I THINK WE MAY HAVE IT
@Turdle may be the winner!
I installed a new Bosch alternator. I compared diode tests between the new and the old. The new alternator had about 33% less forward bias voltage drop through the diodes compared to the old. Whether that is of significance, I don’t know.
The AC signal on the scope was MUCH cleaner than the old alternator. Much less AC voltage.
I took her out for a long test drive. Almost two hours. I normally start to have driveability issues and uncommanded shifting by about 20-30 minutes into the drive, accompanied by significant spikes on the OSS circuit in Forscan.

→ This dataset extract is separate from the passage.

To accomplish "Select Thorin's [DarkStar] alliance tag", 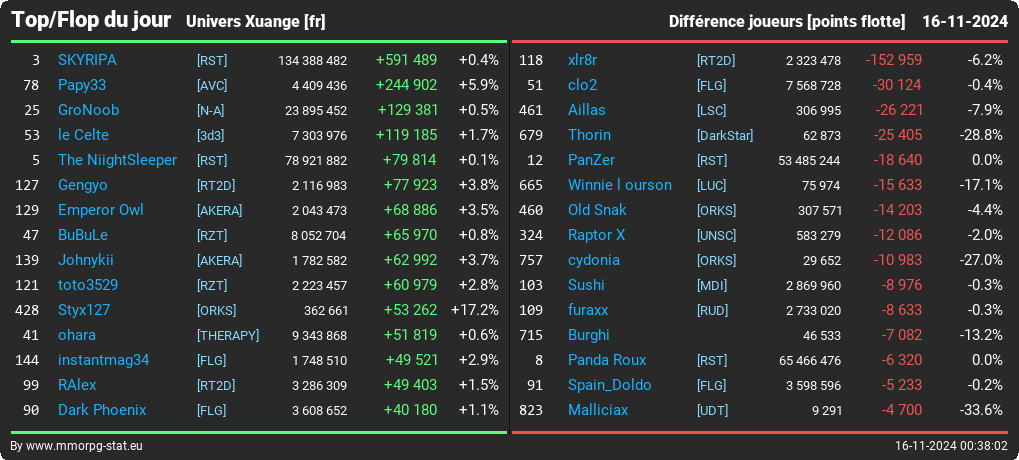I will 725,136.
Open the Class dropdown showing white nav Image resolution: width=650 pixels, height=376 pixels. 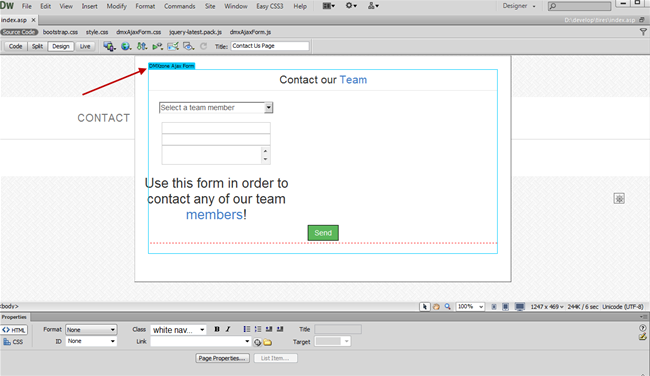click(179, 330)

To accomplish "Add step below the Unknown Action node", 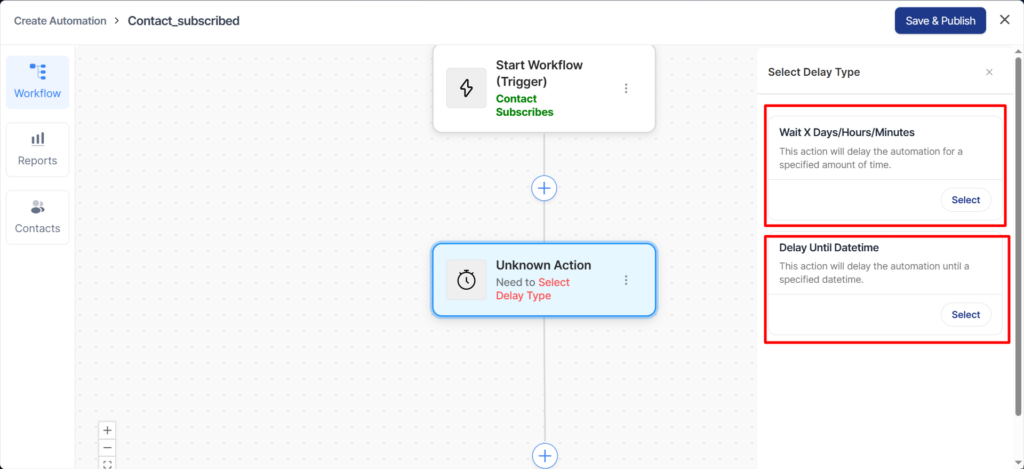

I drove for a hair under two hours. Around town and highway. OSS trace looks great in Forscan. Transmission functioned flawlessly. No codes thrown.
My theory is that at least one diode in the alternator was beginning to fail/leak when heat soaked. This was pushing a good bit of dirty AC into the truck. The OSS, being a variable reluctance circuit, sends an AC speed signal to the PCM for conversion to digital to determine shaft RPM. Alternator gets hot, AC leaks, OSS circuit picks it up, PCM thinks it’s legit, transmission starts shifting funky, OSS signal gets so outrageous that the PCM realizes it’s noise and triggers the P0721.
Very insidious. Old alternator pushed out good DC voltage, no obvious issues.
I’m not going to call it solved yet, as these gremlins do often come and go. More driving required. I’ll report back.